| Your instructions |
Among the lines of the records, please find those that contain the word "agent" and copy them.
[[ Information given, beginning ]]
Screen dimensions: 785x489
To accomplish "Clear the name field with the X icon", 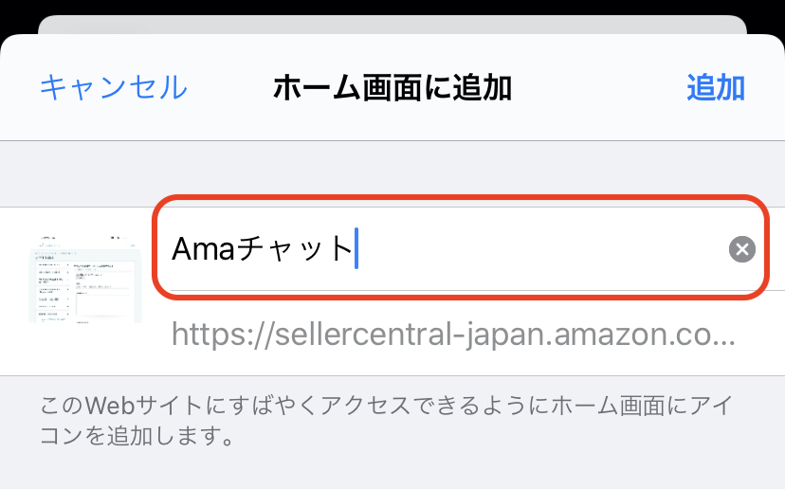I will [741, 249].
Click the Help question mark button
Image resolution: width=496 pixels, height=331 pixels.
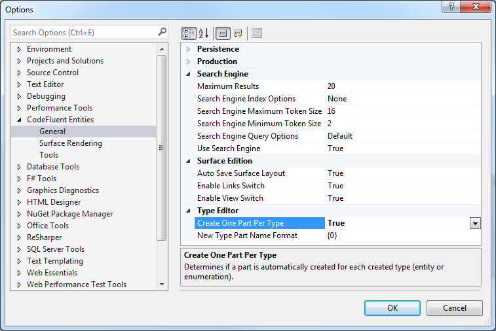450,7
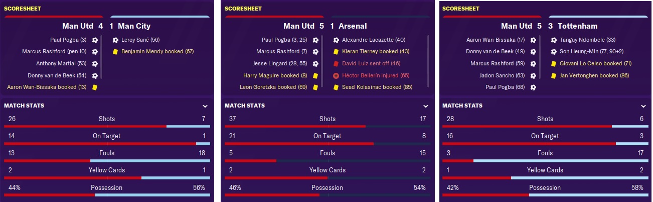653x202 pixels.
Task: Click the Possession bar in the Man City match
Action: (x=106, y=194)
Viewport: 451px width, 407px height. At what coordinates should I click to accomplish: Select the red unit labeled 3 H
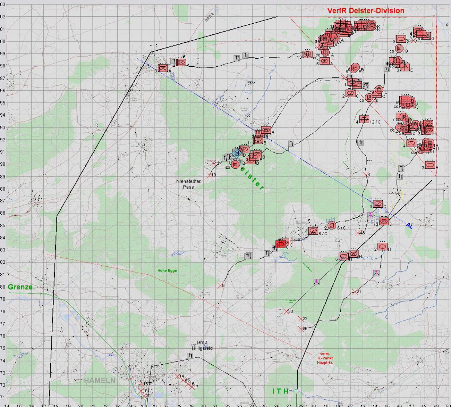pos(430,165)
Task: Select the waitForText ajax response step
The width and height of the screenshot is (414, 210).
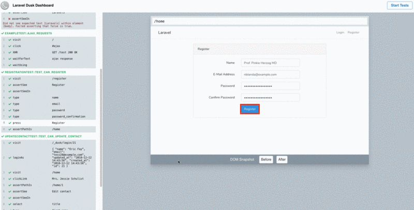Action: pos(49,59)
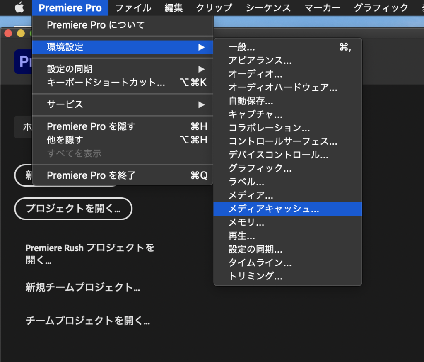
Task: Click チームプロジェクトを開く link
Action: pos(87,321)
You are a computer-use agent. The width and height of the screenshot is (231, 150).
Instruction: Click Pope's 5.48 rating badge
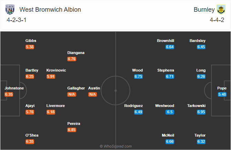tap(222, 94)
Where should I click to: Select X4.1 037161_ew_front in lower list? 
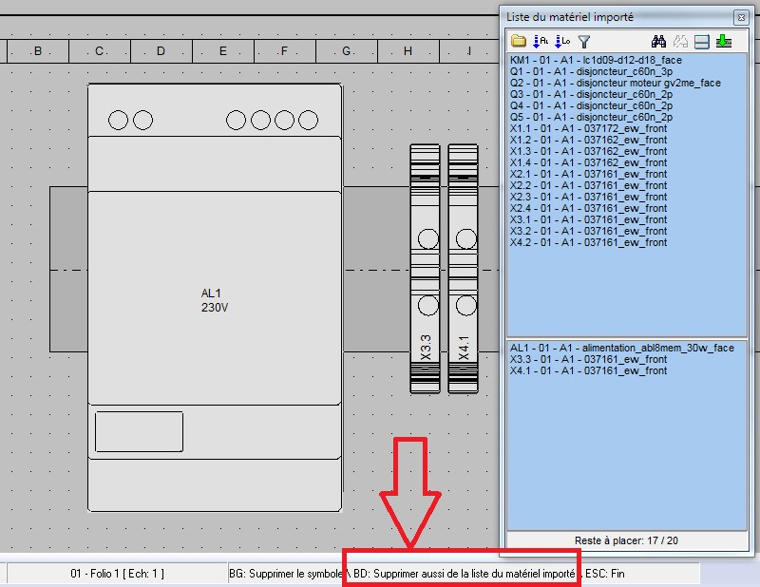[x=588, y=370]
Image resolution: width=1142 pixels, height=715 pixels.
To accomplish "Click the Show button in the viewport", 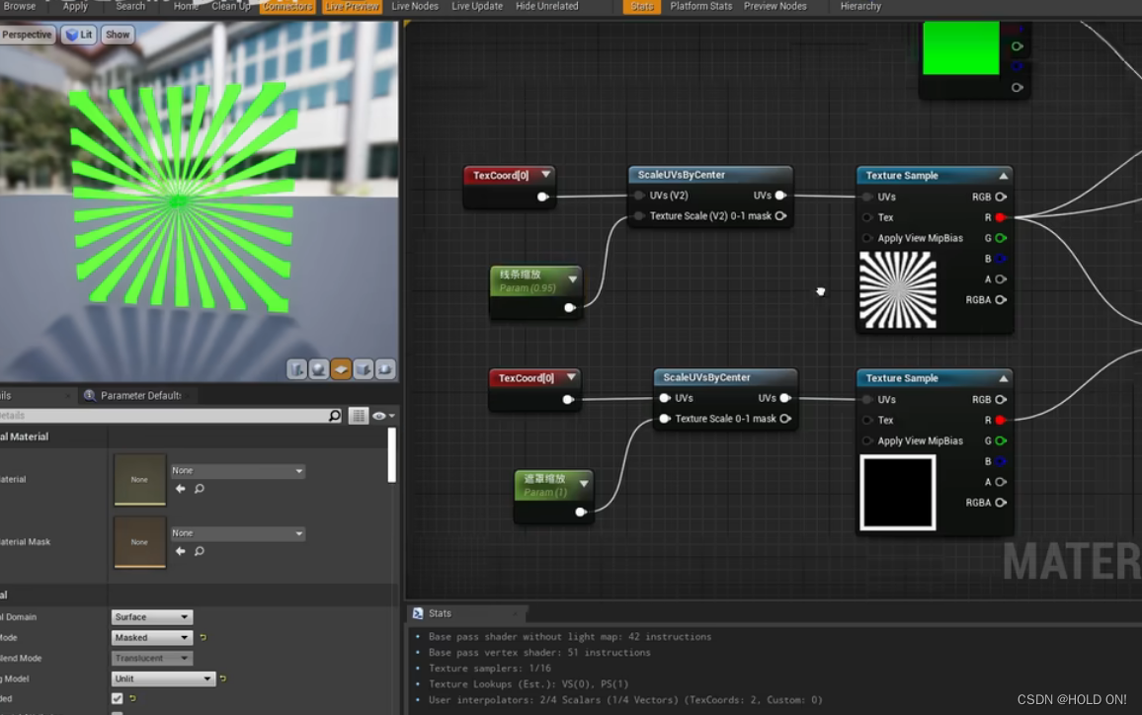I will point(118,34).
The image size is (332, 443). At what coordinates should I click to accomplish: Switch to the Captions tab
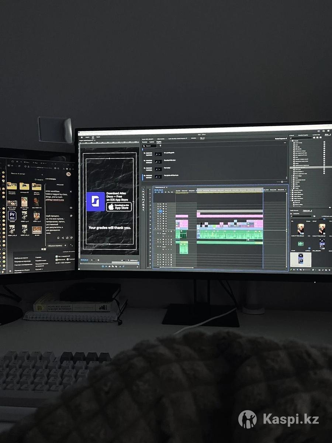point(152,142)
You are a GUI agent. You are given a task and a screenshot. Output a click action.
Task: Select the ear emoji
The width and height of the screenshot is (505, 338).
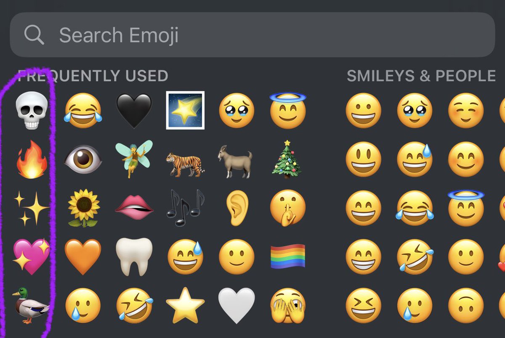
[[ Information given, end ]]
| Result |
You are a computer-use agent. The width and height of the screenshot is (231, 150).
You are a GUI agent. You are given a task and a screenshot. Output a click action.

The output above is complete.